→ **TEXT SECTION**:
####################
Motivation to join the project happens for several reasons: a greater awareness of food waste and a desire to contribute to its reduction; a growing desire to engage in local consumption; the possibility of access to fresh, quality, seasonal and regional products at affordable prices; and also the desire to be part of a collective that works to solve a global problem locally. The close relationship created between the consumers and the project’s promoters at each delivery point creates loyalty and a sense of belonging, strengthening the sense of community.

RP: What have been the less obvious results of the project?

FF: The project has several community and global benefits in addition to the reduction of food waste. Socially and economically, Fruta Feia contributes to the increase in the farmer’s productivity, the revitalisation of the local associations hosting the delivery points, job creation, and an increased feeling of belonging to the project through volunteering and helping to set the boxes. On an environmental level, there’s an increase in resource efficiency via water, energy consumption, soil, and reduced greenhouse gas emissions. We also work with other food waste projects and social institutions by donating leftover boxes at the end of the day.
####################
→ **DATASET SECTION**:
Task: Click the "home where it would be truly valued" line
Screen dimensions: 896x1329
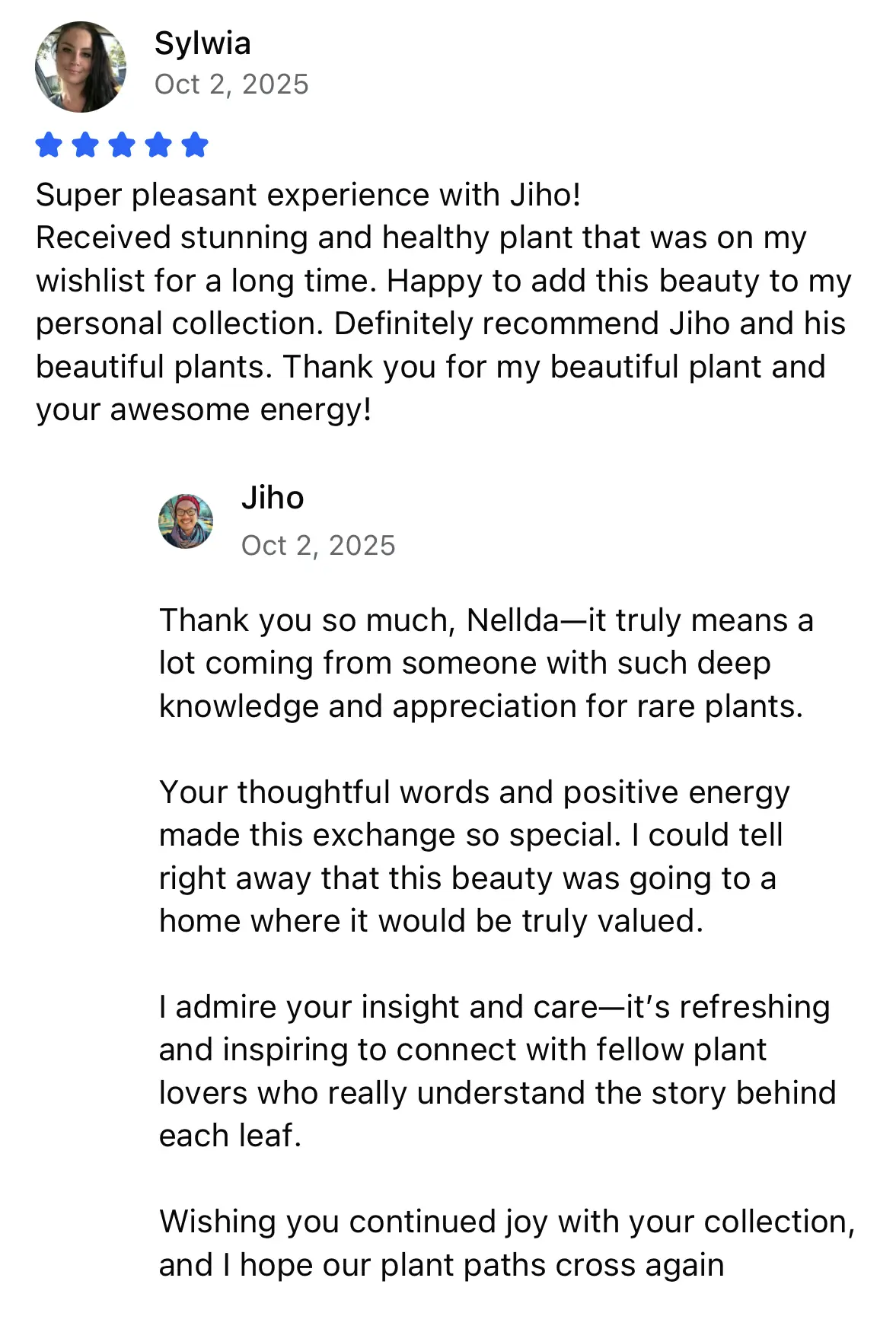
####################
→ **DIRECTION A**: Update the stretch of the Fruta Feia interview from "FF: The project" through "of the day.", swapping "greenhouse gas emissions" for "carbon emissions".
→ **DIRECTION B**: Carry the Fruta Feia interview forward from its final sentence.
The data plays no part in this work.

→ **EXPECTED OUTPUT A**:
FF: The project has several community and global benefits in addition to the reduction of food waste. Socially and economically, Fruta Feia contributes to the increase in the farmer’s productivity, the revitalisation of the local associations hosting the delivery points, job creation, and an increased feeling of belonging to the project through volunteering and helping to set the boxes. On an environmental level, there’s an increase in resource efficiency via water, energy consumption, soil, and reduced carbon emissions. We also work with other food waste projects and social institutions by donating leftover boxes at the end of the day.

→ **EXPECTED OUTPUT B**:
RP: Who works at Fruta Feia? Are you seeking volunteers?

FF: Our small team of permanent employees are from different backgrounds, from environmental engineering to sociology, all sharing the same commitment to fight food waste. This provides a multidisciplinary team with different characteristics and strengths, to better tackle food waste and change consumer thinking. Everyone has identical tasks (e.g. going twice a week to farmers, setting up and selling boxes to the consumers) and a specific responsibility such as accounting, education, managing the farmer network, communication and outreach, etc. The team has a horizontal organisational structure, based on a collective decision-making process.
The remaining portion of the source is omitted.